Assignment: Reproduce every line of the material, exactly as given.

Source records:
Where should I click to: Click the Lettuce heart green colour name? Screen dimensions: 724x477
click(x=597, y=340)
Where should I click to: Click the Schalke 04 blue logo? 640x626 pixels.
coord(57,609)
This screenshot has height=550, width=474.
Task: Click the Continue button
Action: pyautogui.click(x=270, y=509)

Exercise answer:
Where should I click to: Click the Lettuce heart green colour name? Screen dimensions: 724x477
click(x=597, y=340)
Where should I click to: Click the Schalke 04 blue logo? 640x626 pixels.
coord(57,609)
This screenshot has height=550, width=474.
Task: Click the Continue button
Action: pyautogui.click(x=270, y=509)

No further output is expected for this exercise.